Event time series are sequences of discrete events occurring at irregular time intervals, each associated with a domain-specific observational modality. They are common in domains such as high-energy astrophysics, computational social science, cybersecurity, finance, healthcare, neuroscience, and seismology. Their unstructured and irregular structure poses significant challenges for extracting meaningful patterns and identifying salient phenomena using conventional techniques. We propose novel two- and three-dimensional tensor representations for event time series, coupled with sparse autoencoders that learn physically meaningful latent representations. These embeddings support a variety of downstream tasks, including anomaly detection, similarity-based retrieval, semantic clustering, and unsupervised classification. We demonstrate our approach on a real-world dataset from X-ray astronomy, showing that these representations successfully capture temporal and spectral signatures and isolate diverse classes of X-ray transients. Our framework offers a flexible, scalable, and generalizable solution for analyzing complex, irregular event time series across scientific and industrial domains.

Figures (4)

• Figure 1: Two-dimensional t-SNE projection of the learned latent space from the SAE applied on the $E$–$t$-$dt$ cubes. Panel A: Points are color-coded by the variability index of the corresponding X-ray sources. Panel B: Points are color-coded by the hard-to-soft X-ray hardness ratio. Panel C: Known dips, flares, and pulsating sources (crosses) occupy distinct clusters in the embedding space, enabling the identification of new transient candidates via clustering and similarity searches.
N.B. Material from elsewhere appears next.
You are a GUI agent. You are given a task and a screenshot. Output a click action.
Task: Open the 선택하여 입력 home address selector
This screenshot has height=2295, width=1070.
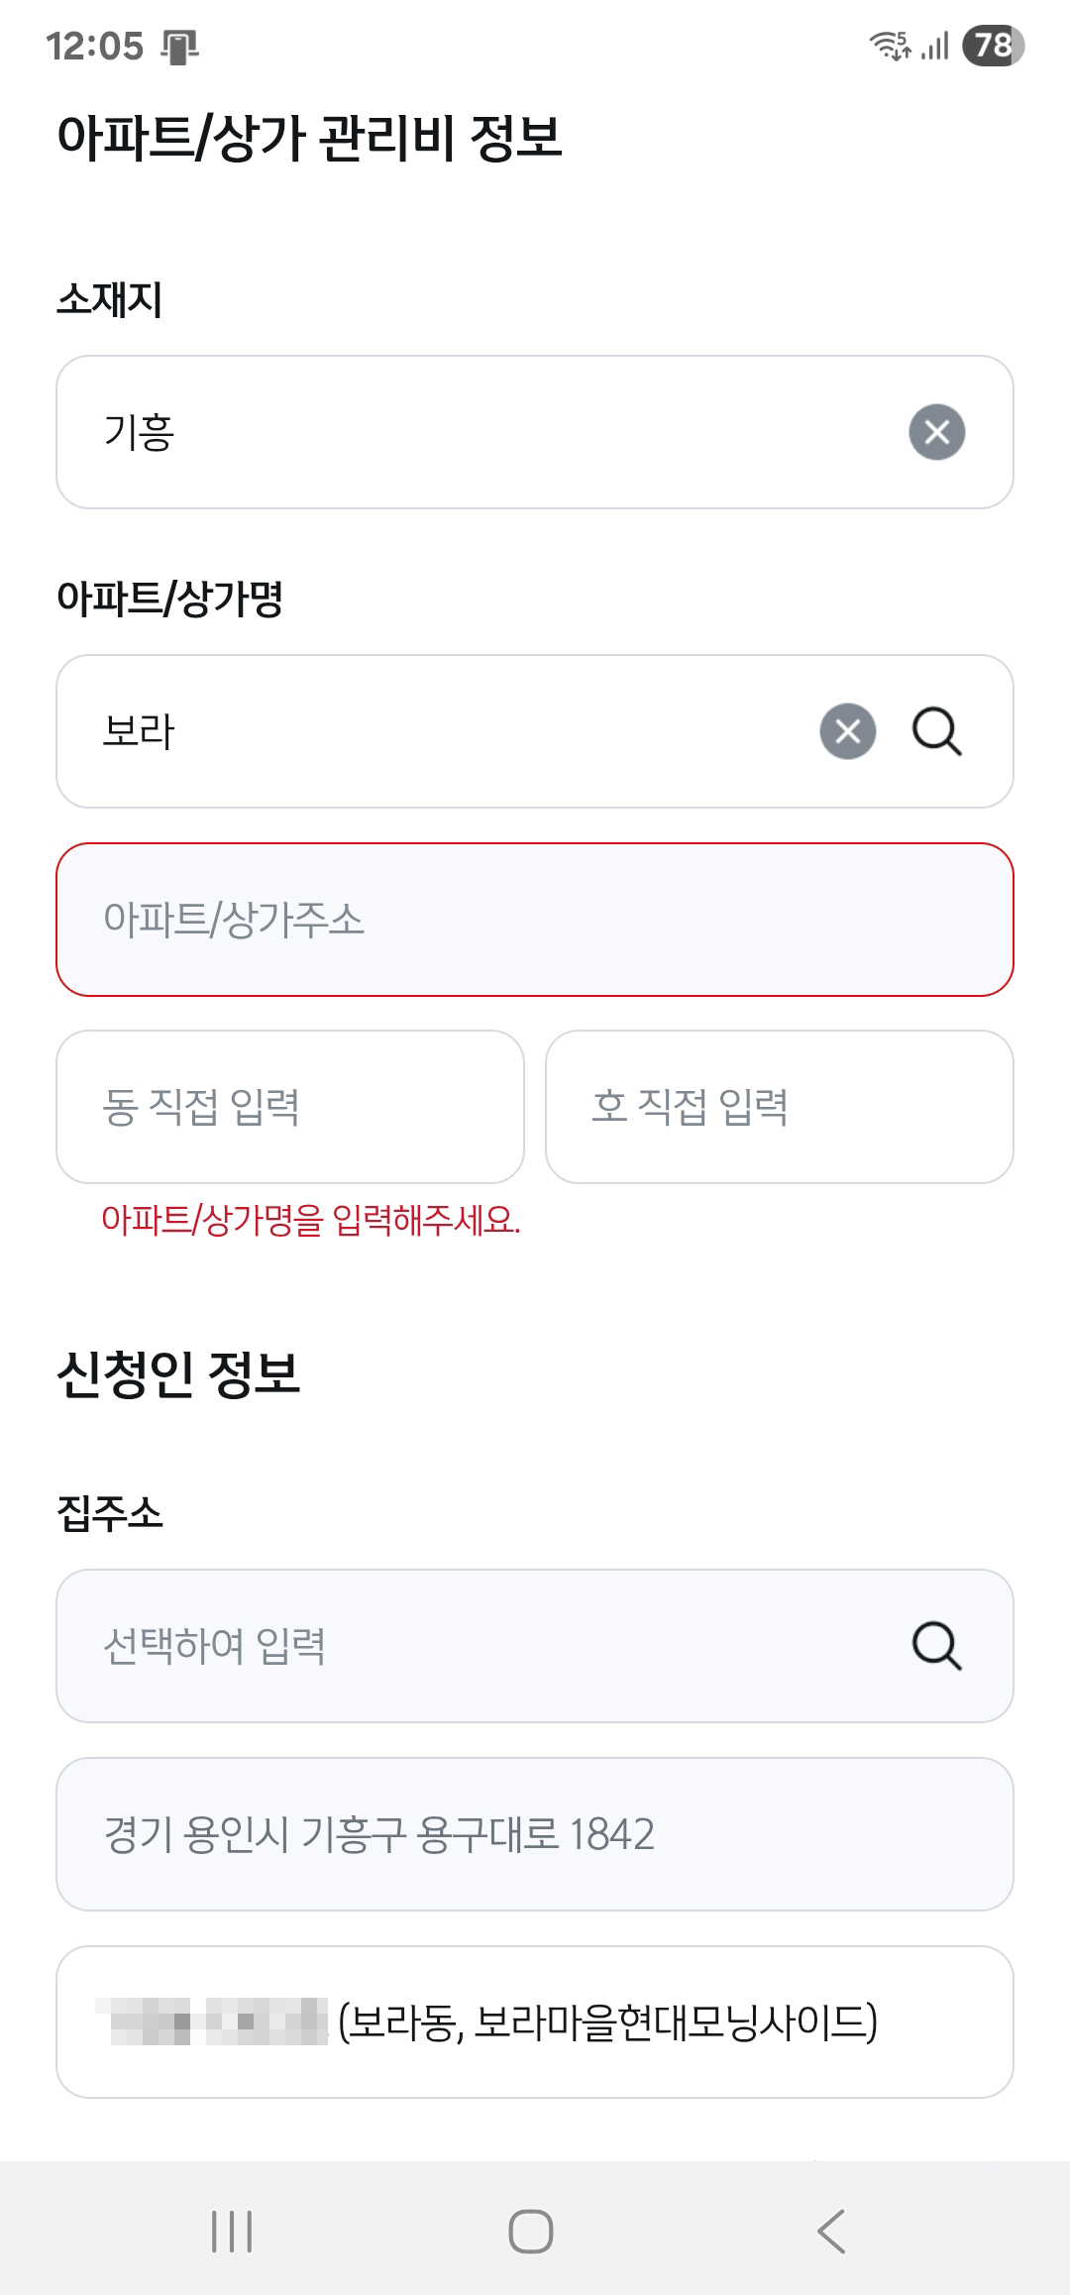[476, 1646]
• Figure 2: Nearest-neighbor retrieval results in the learned latent space for three representative transient types: dips from a low-mass X-ray binary (top row, 300 s bins), a flare from a young stellar object (middle row, 400 s bins), and pulsations from a pulsar (bottom row, 100 s bins). For each target light curve (column 1), we show its three nearest neighbors (columns 2–4). The retrieved neighbors correspond to physically similar phenomena: dips from low-mass X-ray binaries, flares from young stars or variable stars, and pulsations from pulsars.
• Figure 3: The top row shows 300 s bin light curves from event files featuring a dip (blue), a flare (red), and pulsations (green), respectively. The middle row shows the corresponding $E$–$t$ maps, and the bottom row shows the corresponding $E$–$t$–$dt$ cubes for these event files.
• Figure 4: Two-dimensional t-SNE projection of the learned latent space from the SAE applied on the $E$–$t$ maps. Panel A: Points are color-coded by the variability index of the corresponding X-ray sources. Panel B: Points are color-coded by the hard-to-soft X-ray hardness ratio. Panel C: Known dips, flares, and pulsating sources (crosses) distributed across the embedding space.